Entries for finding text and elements

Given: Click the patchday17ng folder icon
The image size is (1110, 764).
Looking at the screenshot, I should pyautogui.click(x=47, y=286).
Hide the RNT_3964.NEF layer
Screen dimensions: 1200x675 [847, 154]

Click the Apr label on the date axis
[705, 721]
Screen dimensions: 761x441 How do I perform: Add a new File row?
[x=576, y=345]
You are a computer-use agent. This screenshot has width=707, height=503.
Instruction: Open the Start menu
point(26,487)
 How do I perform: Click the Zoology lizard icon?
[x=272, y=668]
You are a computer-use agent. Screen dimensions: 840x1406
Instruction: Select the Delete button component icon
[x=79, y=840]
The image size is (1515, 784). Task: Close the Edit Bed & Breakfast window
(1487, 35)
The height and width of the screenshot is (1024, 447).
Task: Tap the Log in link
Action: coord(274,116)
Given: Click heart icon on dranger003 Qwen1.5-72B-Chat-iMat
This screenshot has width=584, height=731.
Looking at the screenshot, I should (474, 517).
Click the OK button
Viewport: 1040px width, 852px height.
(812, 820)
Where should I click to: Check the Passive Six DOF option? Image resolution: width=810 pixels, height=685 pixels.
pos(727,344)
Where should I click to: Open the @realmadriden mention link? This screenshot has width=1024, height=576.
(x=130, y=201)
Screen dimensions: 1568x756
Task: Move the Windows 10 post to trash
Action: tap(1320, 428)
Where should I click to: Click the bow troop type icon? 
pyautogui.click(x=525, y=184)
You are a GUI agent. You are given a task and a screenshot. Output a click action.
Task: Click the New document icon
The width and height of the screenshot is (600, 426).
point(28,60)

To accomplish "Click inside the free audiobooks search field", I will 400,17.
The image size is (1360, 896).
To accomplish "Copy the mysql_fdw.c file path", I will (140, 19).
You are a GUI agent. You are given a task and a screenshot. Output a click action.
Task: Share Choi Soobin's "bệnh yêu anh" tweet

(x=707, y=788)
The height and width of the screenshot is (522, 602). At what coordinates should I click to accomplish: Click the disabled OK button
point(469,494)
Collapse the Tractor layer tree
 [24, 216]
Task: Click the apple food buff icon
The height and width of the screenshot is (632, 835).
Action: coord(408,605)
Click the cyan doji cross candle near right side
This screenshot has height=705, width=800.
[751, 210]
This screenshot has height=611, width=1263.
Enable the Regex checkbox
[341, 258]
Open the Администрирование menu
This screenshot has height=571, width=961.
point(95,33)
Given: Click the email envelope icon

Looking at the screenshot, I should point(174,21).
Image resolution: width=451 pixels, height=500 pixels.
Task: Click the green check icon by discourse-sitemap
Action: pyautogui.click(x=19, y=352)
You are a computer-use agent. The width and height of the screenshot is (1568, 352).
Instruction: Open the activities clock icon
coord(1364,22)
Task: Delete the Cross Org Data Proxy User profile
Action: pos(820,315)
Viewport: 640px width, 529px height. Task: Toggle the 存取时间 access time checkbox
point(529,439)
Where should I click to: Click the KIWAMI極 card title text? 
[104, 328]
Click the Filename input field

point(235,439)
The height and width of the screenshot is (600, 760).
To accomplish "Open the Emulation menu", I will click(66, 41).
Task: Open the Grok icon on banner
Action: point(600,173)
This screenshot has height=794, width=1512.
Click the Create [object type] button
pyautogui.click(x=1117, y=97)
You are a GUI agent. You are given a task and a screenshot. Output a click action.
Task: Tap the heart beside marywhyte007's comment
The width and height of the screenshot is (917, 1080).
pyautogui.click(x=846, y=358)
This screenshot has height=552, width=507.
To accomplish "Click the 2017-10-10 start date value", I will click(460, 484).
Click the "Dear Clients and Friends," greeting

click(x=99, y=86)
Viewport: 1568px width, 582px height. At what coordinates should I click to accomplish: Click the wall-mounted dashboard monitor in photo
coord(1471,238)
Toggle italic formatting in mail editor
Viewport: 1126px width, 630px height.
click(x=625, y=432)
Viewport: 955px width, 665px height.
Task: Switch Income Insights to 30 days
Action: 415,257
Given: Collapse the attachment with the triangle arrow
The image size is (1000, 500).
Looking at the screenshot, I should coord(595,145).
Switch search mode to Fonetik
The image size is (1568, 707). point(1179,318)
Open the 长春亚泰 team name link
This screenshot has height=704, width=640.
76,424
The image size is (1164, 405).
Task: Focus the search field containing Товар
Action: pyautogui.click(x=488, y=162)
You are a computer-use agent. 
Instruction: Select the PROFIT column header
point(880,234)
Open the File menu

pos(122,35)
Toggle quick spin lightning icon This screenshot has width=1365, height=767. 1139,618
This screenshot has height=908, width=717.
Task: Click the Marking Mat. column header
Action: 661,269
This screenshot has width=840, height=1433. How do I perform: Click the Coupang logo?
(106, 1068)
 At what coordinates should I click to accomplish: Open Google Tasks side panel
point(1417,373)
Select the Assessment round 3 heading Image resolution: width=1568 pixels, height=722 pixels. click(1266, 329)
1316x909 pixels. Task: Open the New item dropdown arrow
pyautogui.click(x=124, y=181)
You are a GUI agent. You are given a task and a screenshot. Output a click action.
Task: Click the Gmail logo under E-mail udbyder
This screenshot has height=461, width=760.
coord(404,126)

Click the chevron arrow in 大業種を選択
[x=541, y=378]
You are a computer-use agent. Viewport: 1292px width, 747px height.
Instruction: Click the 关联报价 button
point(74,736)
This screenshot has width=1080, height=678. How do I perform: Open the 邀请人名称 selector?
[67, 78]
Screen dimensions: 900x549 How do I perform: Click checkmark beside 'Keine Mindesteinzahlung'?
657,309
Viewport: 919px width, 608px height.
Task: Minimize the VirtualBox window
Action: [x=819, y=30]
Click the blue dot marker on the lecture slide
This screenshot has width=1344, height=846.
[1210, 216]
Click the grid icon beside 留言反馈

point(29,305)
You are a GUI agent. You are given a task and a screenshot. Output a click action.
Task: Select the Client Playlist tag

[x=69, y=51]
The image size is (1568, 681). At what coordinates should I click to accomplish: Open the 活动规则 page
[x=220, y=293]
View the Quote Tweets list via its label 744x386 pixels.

-- DIRECTIONS FOR THIS TASK --
Print these lines again word for word.

-- FINISHED ANSWER --
Given: Click the patchday17ng folder icon
The image size is (1110, 764).
Looking at the screenshot, I should pyautogui.click(x=47, y=286).
Hide the RNT_3964.NEF layer
Screen dimensions: 1200x675 [847, 154]

Click the Apr label on the date axis
[705, 721]
Screen dimensions: 761x441 How do I perform: Add a new File row?
[x=576, y=345]
You are a computer-use agent. This screenshot has width=707, height=503.
Instruction: Open the Start menu
point(26,487)
 How do I perform: Click the Zoology lizard icon?
[x=272, y=668]
You are a computer-use agent. Screen dimensions: 840x1406
Instruction: Select the Delete button component icon
[x=79, y=840]
The image size is (1515, 784). Task: Close the Edit Bed & Breakfast window
(1487, 35)
The height and width of the screenshot is (1024, 447).
Task: Tap the Log in link
Action: coord(274,116)
Given: Click heart icon on dranger003 Qwen1.5-72B-Chat-iMat
This screenshot has width=584, height=731.
Looking at the screenshot, I should (474, 517).
Click the OK button
Viewport: 1040px width, 852px height.
(812, 820)
Where should I click to: Check the Passive Six DOF option? Image resolution: width=810 pixels, height=685 pixels.
pos(727,344)
Where should I click to: Open the @realmadriden mention link? This screenshot has width=1024, height=576.
(x=130, y=201)
Screen dimensions: 1568x756
Task: Move the Windows 10 post to trash
Action: tap(1320, 428)
Where should I click to: Click the bow troop type icon? 
pyautogui.click(x=525, y=184)
You are a GUI agent. You are given a task and a screenshot. Output a click action.
Task: Click the New document icon
The width and height of the screenshot is (600, 426).
point(28,60)

To accomplish "Click inside the free audiobooks search field", I will 400,17.
The image size is (1360, 896).
To accomplish "Copy the mysql_fdw.c file path", I will (140, 19).
You are a GUI agent. You are given a task and a screenshot. Output a click action.
Task: Share Choi Soobin's "bệnh yêu anh" tweet

(x=707, y=788)
The height and width of the screenshot is (522, 602). At what coordinates should I click to accomplish: Click the disabled OK button
point(469,494)
Collapse the Tractor layer tree
 [24, 216]
Task: Click the apple food buff icon
The height and width of the screenshot is (632, 835).
Action: coord(408,605)
Click the cyan doji cross candle near right side
This screenshot has height=705, width=800.
[751, 210]
This screenshot has height=611, width=1263.
Enable the Regex checkbox
[341, 258]
Open the Администрирование menu
This screenshot has height=571, width=961.
point(95,33)
Given: Click the email envelope icon

Looking at the screenshot, I should point(174,21).
Image resolution: width=451 pixels, height=500 pixels.
Task: Click the green check icon by discourse-sitemap
Action: pyautogui.click(x=19, y=352)
You are a computer-use agent. The width and height of the screenshot is (1568, 352).
Instruction: Open the activities clock icon
coord(1364,22)
Task: Delete the Cross Org Data Proxy User profile
Action: pos(820,315)
Viewport: 640px width, 529px height. Task: Toggle the 存取时间 access time checkbox
point(529,439)
Where should I click to: Click the KIWAMI極 card title text? 
[104, 328]
Click the Filename input field

point(235,439)
The height and width of the screenshot is (600, 760).
To accomplish "Open the Emulation menu", I will click(66, 41).
Task: Open the Grok icon on banner
Action: point(600,173)
This screenshot has height=794, width=1512.
Click the Create [object type] button
pyautogui.click(x=1117, y=97)
You are a GUI agent. You are given a task and a screenshot. Output a click action.
Task: Tap the heart beside marywhyte007's comment
The width and height of the screenshot is (917, 1080).
pyautogui.click(x=846, y=358)
This screenshot has height=552, width=507.
To accomplish "Click the 2017-10-10 start date value", I will click(460, 484).
Click the "Dear Clients and Friends," greeting

click(x=99, y=86)
Viewport: 1568px width, 582px height. At what coordinates should I click to accomplish: Click the wall-mounted dashboard monitor in photo
coord(1471,238)
Toggle italic formatting in mail editor
Viewport: 1126px width, 630px height.
click(x=625, y=432)
Viewport: 955px width, 665px height.
Task: Switch Income Insights to 30 days
Action: 415,257
Given: Collapse the attachment with the triangle arrow
The image size is (1000, 500).
Looking at the screenshot, I should coord(595,145).
Switch search mode to Fonetik
The image size is (1568, 707). point(1179,318)
Open the 长春亚泰 team name link
This screenshot has height=704, width=640.
76,424
The image size is (1164, 405).
Task: Focus the search field containing Товар
Action: pyautogui.click(x=488, y=162)
You are a computer-use agent. 
Instruction: Select the PROFIT column header
point(880,234)
Open the File menu

pos(122,35)
Toggle quick spin lightning icon This screenshot has width=1365, height=767. 1139,618
This screenshot has height=908, width=717.
Task: Click the Marking Mat. column header
Action: 661,269
This screenshot has width=840, height=1433. How do I perform: Click the Coupang logo?
(106, 1068)
 At what coordinates should I click to accomplish: Open Google Tasks side panel
point(1417,373)
Select the Assessment round 3 heading Image resolution: width=1568 pixels, height=722 pixels. click(1266, 329)
1316x909 pixels. Task: Open the New item dropdown arrow
pyautogui.click(x=124, y=181)
You are a GUI agent. You are given a task and a screenshot. Output a click action.
Task: Click the Gmail logo under E-mail udbyder
This screenshot has height=461, width=760.
coord(404,126)

Click the chevron arrow in 大業種を選択
[x=541, y=378]
You are a computer-use agent. Viewport: 1292px width, 747px height.
Instruction: Click the 关联报价 button
point(74,736)
This screenshot has width=1080, height=678. How do I perform: Open the 邀请人名称 selector?
[67, 78]
Screen dimensions: 900x549 How do I perform: Click checkmark beside 'Keine Mindesteinzahlung'?
657,309
Viewport: 919px width, 608px height.
Task: Minimize the VirtualBox window
Action: [x=819, y=30]
Click the blue dot marker on the lecture slide
This screenshot has width=1344, height=846.
[1210, 216]
Click the grid icon beside 留言反馈

point(29,305)
You are a GUI agent. You are given a task and a screenshot. Output a click action.
Task: Select the Client Playlist tag

[x=69, y=51]
The image size is (1568, 681). At what coordinates should I click to accomplish: Open the 活动规则 page
[x=220, y=293]
View the Quote Tweets list via its label 744x386 pixels.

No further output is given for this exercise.